In fact, the aforementioned TCP provide more services than the simplest demultiplexing: reliable data transfer, congestion control, security services (confidentiality, data integrity, server authenticity) via TLS, etc. It’s the transport layer’s freedom to choose what services it’s going to provide for upper layers. Except for TCP and UDP, there’re also a lot of other transport protocols, aiming at different set of services. If they’re combined with network layer protocols, then we have to implement the network layer part one by one. It’s no doubt a waste of resources.

In addition, thanks to the unified IP infrastructure deloyment, we can run various transport layer protocols on the end system without modification to routers, NAT devices and other IP-related hardware in the network core. If there’re tens or hundreds of network layer protocols rivaling each other, it would be much more costly or even impossible to internetwork the heterogeneous networks. The simplicity and universality of IP enabled the emergence of Internet.
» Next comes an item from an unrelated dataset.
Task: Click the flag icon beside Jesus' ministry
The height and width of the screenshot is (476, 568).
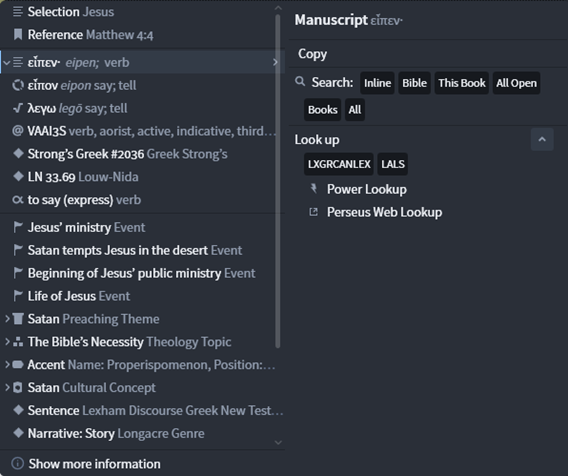Action: pyautogui.click(x=17, y=227)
From the perspective of microeconomics, the absolute majority of IP-conformant devices makes it a reality to produce them at a low marginal cost benefitting from economies of scale and entails the proliferation of those devices as commodities, which contribute a lot to the quick expansion of Internet.

History: NCP and TCP/IP

The predecessor of the modern Internet, ARPANET, was originated in the 1960s sponsored by ARPA (Advanced Research Projects Agency, now DARPA) of U.S. Department of Defense. In its early days, NCP was run as both a modern transport layer and network layer, which essentially governed process-to-process reliable data transfer combined with network layer functionality.
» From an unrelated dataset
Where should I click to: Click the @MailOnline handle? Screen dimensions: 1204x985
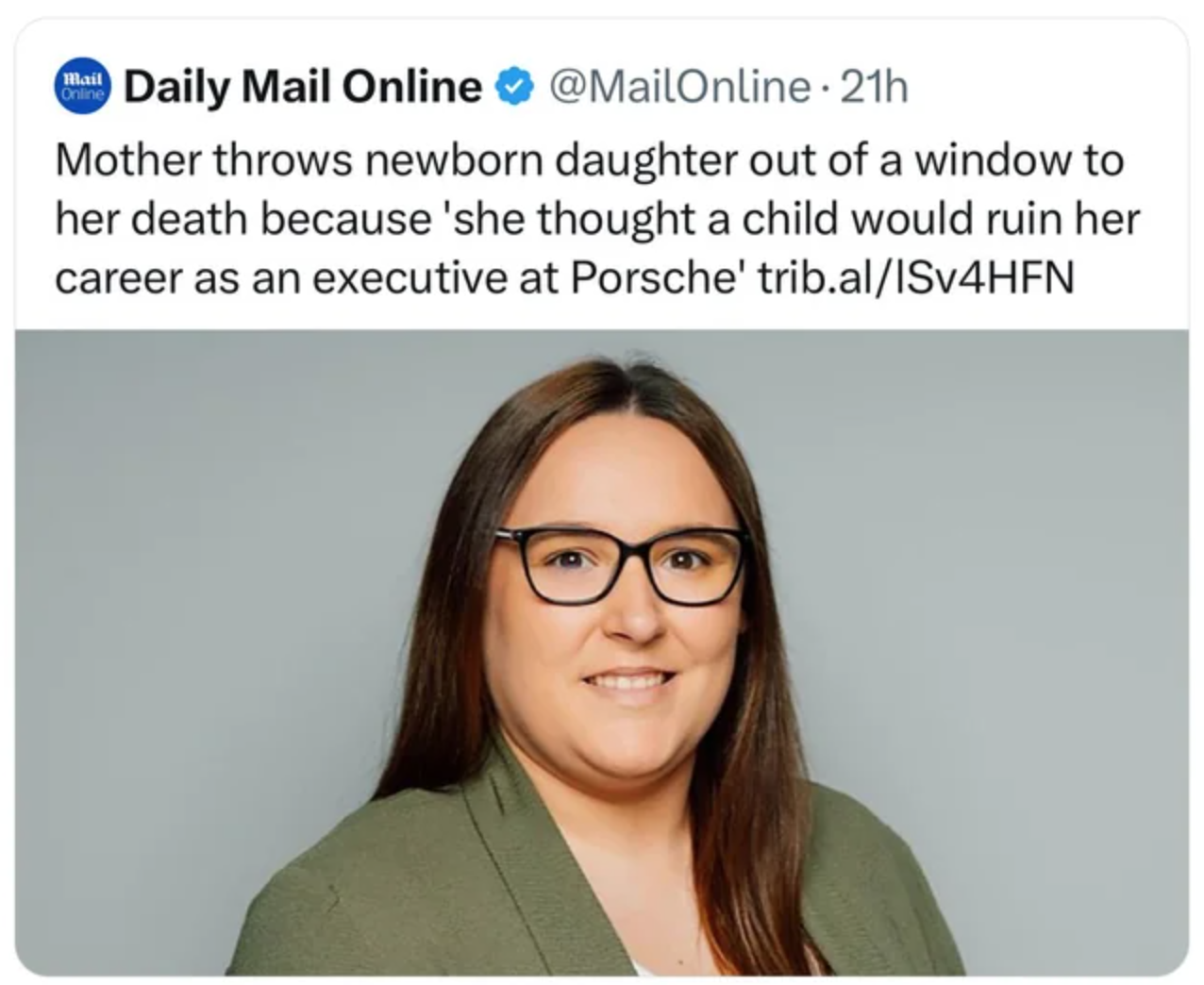(x=677, y=88)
Some researchers had recognized the necessity of a general protocol to interconnect university, government, large corporate and other networks at that time, which resulted in the initial TCP/IP protocol. It was at first a single entity, but later split into two separate protocols operating on different layers. TCP/IP replaced NCP in ARPANET in the 1980s and from then on forms the cornerstone of Internet.

Conclusion and Distilled Principles

Now we can complete our discussion with a summary. Network layer is responsible for host-to-host delivery, while transport layer is responsible for process-to-process communication based on network layer. One of the basic (and most important) functionality of transport layer is multiplexing and demultiplexing. UDP is an exact example achieving this simple purpose. For the simplicity of IP and UDP, they are often used as infrastructure to implement higher level functionality in a more customized and flexible way.

Transport layer invokes the service of network layer, and at the same time provide services to upper application layer. This layered architecture proves extremely successful in the modern Internet, giving rise to a number of popular applications running on top of TCP and UDP. A modularized design helps to decompose a complex system like the Internet into several components that are relatively easier to engineer, manage and maintain.

IP, the narrow waist of Internet hourglass, is kept simple and stupid and dedicated to the most challenging task to deliver datagrams across the complex topology of Internet. On the other hand, transport layer protocols extends its functions and provide further flexibility, convenience and easy to use interfaces to user applications programmers. From the design and abstraction of transport layer, we should be able to learn a lot that can thus inspire us to apply to general system design.